Whether you are planning a new equipment build, or looking to replace a seal on existing equipment, it is important to evaluate your timeline for delivery or maintenance shut-down schedule, to maximize efficiency. This being said, order early! It is easier to request a “do not ship before” date, as opposed to waiting until the dates align with the approximate lead time on a proposal. By waiting to get into a manufacturer’s production queue, you run the risk of not meeting your scheduled deadlines. Be aware that the clock doesn’t start ticking on your purchase order until the formal approval drawing is signed. Manufacturers of custom seals typically do not place orders for raw materials until after this time. Additionally, quality control is not passed until the seal is entirely manufactured and assembled.
2. What Data is Required for Feasability Analysis?
Thoroughly and accurately complete an application data sheet. This is critical to avoid mistakes in the design process,and will assist the design engineers in recommending the proper model type and configuration specific to your process.Instead of providing data for your application in bits and pieces, provide the details up front. It is also ideal to provide pictures if available.
3. Are There any Special Considerations?
Is ATEX certification required? This will add additional time in production, as formal risk assessment and testing are required due to explosive risks. Is your seal application for a dairy application? USDA stipulates certain design specifications, due to strict maintenance and cleaning requirements.
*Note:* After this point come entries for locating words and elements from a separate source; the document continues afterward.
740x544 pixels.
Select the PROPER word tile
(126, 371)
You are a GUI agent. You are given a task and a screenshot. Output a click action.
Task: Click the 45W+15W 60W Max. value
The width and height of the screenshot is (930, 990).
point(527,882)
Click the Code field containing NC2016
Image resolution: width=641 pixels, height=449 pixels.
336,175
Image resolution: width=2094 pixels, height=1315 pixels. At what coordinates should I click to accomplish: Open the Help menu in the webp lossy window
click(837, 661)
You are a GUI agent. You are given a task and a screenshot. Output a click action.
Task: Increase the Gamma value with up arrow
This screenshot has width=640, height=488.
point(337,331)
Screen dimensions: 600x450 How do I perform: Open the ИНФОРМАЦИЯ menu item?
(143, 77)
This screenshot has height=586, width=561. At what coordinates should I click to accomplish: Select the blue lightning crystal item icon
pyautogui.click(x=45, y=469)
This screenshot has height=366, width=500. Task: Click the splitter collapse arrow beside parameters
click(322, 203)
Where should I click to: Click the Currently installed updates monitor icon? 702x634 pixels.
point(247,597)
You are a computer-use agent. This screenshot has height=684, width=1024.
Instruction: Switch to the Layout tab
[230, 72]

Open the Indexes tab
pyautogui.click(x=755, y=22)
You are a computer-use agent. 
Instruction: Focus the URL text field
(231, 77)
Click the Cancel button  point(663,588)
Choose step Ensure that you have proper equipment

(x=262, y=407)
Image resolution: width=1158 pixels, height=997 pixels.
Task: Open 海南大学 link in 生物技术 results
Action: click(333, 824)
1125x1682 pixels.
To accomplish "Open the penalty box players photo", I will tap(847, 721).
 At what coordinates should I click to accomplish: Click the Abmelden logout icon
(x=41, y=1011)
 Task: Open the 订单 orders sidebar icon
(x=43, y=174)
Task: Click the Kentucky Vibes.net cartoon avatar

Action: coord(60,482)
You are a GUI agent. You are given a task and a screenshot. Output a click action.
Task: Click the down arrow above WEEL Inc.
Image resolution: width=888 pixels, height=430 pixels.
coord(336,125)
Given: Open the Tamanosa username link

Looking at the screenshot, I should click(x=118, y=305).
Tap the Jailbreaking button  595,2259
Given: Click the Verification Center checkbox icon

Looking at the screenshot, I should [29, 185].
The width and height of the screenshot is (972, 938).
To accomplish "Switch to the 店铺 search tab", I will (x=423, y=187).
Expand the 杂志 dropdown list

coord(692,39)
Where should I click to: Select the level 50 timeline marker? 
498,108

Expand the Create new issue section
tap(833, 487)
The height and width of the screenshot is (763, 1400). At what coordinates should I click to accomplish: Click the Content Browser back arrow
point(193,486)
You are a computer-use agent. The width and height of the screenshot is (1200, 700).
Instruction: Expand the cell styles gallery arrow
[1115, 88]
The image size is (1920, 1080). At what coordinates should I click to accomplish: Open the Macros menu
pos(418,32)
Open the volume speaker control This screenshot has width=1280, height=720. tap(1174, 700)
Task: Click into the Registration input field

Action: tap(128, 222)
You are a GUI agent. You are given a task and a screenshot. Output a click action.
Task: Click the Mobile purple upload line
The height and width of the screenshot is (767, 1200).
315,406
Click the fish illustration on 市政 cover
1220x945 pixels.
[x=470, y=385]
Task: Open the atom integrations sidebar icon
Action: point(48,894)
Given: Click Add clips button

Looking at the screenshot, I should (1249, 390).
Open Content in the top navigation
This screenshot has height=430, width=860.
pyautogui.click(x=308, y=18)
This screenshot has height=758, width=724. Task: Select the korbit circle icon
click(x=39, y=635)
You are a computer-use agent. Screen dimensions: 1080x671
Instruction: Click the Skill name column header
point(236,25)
Don’t forget about the impor tance of location. Where in the world is your seal’s destination? Oftentimes, there are challenges out of the manufacturer’s control when exporting to various parts of the world. Be aware of this, and incorporate contingencies accordingly.
4. What Could Possibly Go Wrong?
As Murphy’s law states, “anything that can go wrong, will go wrong”. When placing your order, it is advisable to order repair kits at the same time, to have spare parts readily available and on hand. Be advised that, just as the complete seal is custom made, so are the spare parts. By having them on hand, you will save time and money with maintenance and production cycles.
Summing it Up
In short, contacting polymeric rotary shaft seals differ from pump seals, in that they take time with precision machining, and many material options to choose from based upon specific application data. Don’t assume delivery timeframes are the same as those of pump seals. With variations from one industry to another, and one process to another, the best practice is to plan ahead for successful results.